I’m going to start a food blog. I’ve just been loving Pinterest so much lately that I need to do something crafty and entrepreneurial myself.

So I had this idea last month when I was winging some gluten-free carrot muffins. I had a recipe, but I don’t like using a ton of oil and I didn’t have this or that and I was just throwing things in as I thought they might work. I even snapped some artsy pictures, dreaming about blog layouts. However, when the muffins were an epic fail, I reconsidered my aspirations as a food blogger and put the project on the back burner.

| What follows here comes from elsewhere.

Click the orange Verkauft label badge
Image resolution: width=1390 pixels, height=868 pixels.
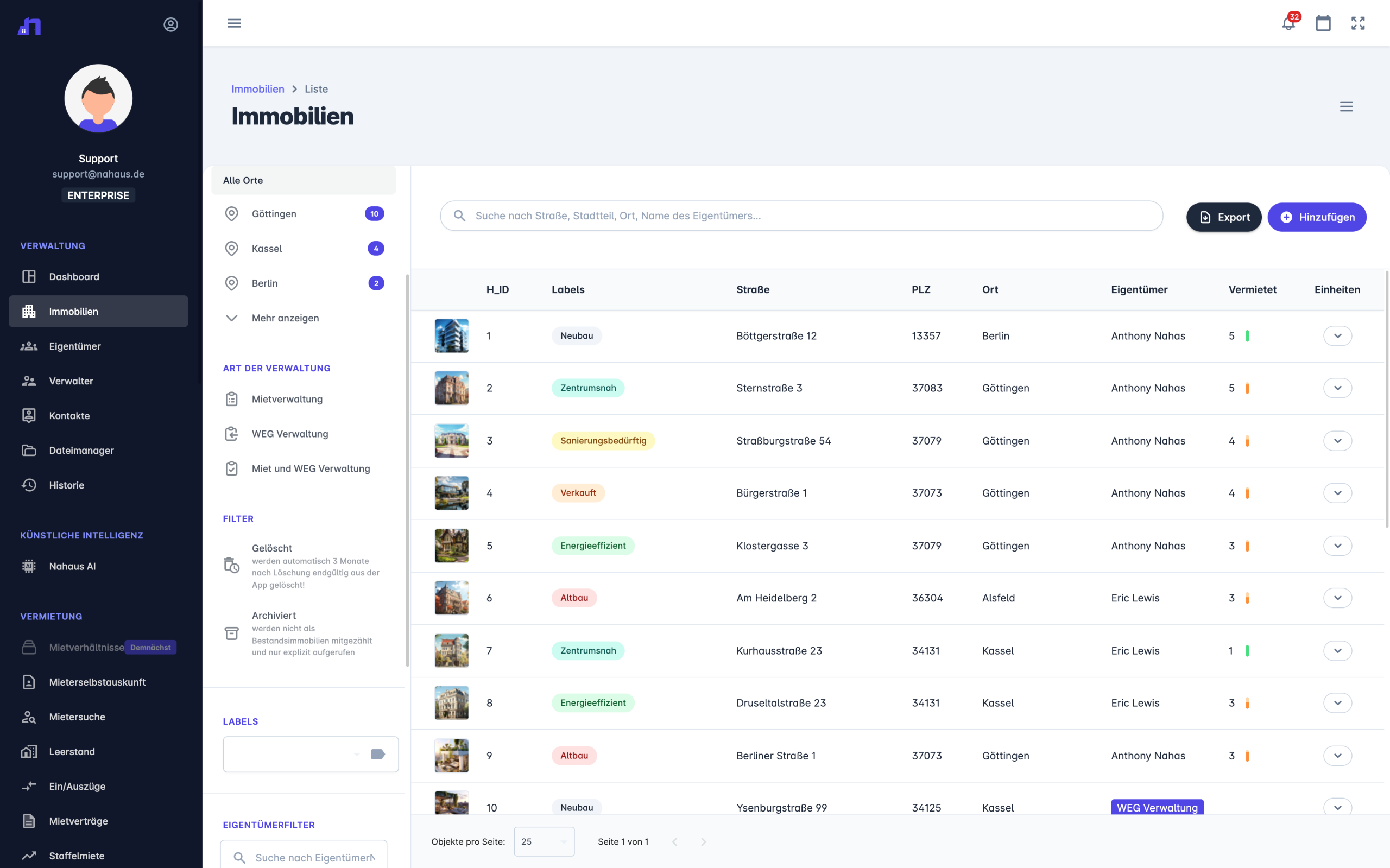578,493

BUT, I had this other idea as I was mixing up these muffins and brainstorming my food blogging career:

I could have not just a food blog – but – I could have a PUBLIC HEALTH blog.

Yes.

Because I like food a lot, and I like cooking a lot. But, I’m also fascinated by where food comes from and what it means to us. What are our relationships with food and how do our systems of consumption nourish and destroy our health? I’m thinking big-picture here, such as the ways in which the huge popularity of quinoa in the US impacts the Andean communities who grow it. We’re all abuzz about the grain because it is high in protein and is gluten-free – a healthy and versatile option for vegetarians and those avoiding wheat. Is or isn’t that more important than the cultural and physical survival of communities selling their subsistence? “Our” is you and me; “our” is all-of-our, everyone, circular.

Thus, a food blog. A public health blog. A place to share about my culinary adventures, primarily the ones that turn out edible. And, more meaningfully, a forum to broadcast and discuss interesting, public health-related things, which, of course, public health is everything and everything is public health.  A platform, a table, a hearth upon which to serve up tasty challenges, dialogue, community and the occasional shameless pun.


I’m inviting you, my public-health-enthusiast friends.